Task data: Begin
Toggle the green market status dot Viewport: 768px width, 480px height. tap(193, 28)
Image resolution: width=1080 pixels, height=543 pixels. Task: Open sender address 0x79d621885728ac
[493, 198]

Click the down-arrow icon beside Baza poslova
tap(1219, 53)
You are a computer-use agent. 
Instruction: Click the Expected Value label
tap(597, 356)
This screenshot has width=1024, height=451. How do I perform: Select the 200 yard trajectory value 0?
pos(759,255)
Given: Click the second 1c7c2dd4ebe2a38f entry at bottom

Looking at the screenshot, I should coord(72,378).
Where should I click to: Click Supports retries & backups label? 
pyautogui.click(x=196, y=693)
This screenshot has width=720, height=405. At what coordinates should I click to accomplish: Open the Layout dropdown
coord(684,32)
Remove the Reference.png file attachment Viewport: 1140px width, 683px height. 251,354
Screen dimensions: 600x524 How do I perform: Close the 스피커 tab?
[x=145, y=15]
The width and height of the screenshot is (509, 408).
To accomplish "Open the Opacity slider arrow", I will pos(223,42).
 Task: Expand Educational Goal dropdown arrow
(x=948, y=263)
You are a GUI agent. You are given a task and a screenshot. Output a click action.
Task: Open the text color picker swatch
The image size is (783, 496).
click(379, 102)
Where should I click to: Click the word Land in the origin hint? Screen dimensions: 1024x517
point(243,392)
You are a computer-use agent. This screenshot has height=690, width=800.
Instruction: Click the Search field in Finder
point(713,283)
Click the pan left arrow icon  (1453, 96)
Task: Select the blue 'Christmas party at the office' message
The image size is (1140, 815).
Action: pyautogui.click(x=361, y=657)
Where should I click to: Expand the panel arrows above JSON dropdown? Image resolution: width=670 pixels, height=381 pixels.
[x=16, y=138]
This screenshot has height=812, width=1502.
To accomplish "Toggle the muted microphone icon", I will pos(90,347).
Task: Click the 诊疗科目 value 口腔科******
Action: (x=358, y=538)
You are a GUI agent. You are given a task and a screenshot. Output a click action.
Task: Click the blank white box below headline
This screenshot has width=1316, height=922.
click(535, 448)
Task data: End
**Exercise instructions**: Reproduce all the data exactly. Include every line.

**Task solution**:
Toggle the green market status dot Viewport: 768px width, 480px height. tap(193, 28)
Image resolution: width=1080 pixels, height=543 pixels. Task: Open sender address 0x79d621885728ac
[493, 198]

Click the down-arrow icon beside Baza poslova
tap(1219, 53)
You are a computer-use agent. 
Instruction: Click the Expected Value label
tap(597, 356)
This screenshot has width=1024, height=451. How do I perform: Select the 200 yard trajectory value 0?
pos(759,255)
Given: Click the second 1c7c2dd4ebe2a38f entry at bottom

Looking at the screenshot, I should coord(72,378).
Where should I click to: Click Supports retries & backups label? 
pyautogui.click(x=196, y=693)
This screenshot has width=720, height=405. At what coordinates should I click to accomplish: Open the Layout dropdown
coord(684,32)
Remove the Reference.png file attachment Viewport: 1140px width, 683px height. 251,354
Screen dimensions: 600x524 How do I perform: Close the 스피커 tab?
[x=145, y=15]
The width and height of the screenshot is (509, 408).
To accomplish "Open the Opacity slider arrow", I will pos(223,42).
 Task: Expand Educational Goal dropdown arrow
(x=948, y=263)
You are a GUI agent. You are given a task and a screenshot. Output a click action.
Task: Open the text color picker swatch
The image size is (783, 496).
click(379, 102)
Where should I click to: Click the word Land in the origin hint? Screen dimensions: 1024x517
point(243,392)
You are a computer-use agent. This screenshot has height=690, width=800.
Instruction: Click the Search field in Finder
point(713,283)
Click the pan left arrow icon  (1453, 96)
Task: Select the blue 'Christmas party at the office' message
The image size is (1140, 815).
Action: pyautogui.click(x=361, y=657)
Where should I click to: Expand the panel arrows above JSON dropdown? Image resolution: width=670 pixels, height=381 pixels.
[x=16, y=138]
This screenshot has height=812, width=1502.
To accomplish "Toggle the muted microphone icon", I will pos(90,347).
Task: Click the 诊疗科目 value 口腔科******
Action: (x=358, y=538)
You are a GUI agent. You are given a task and a screenshot. Output a click action.
Task: Click the blank white box below headline
This screenshot has width=1316, height=922.
click(535, 448)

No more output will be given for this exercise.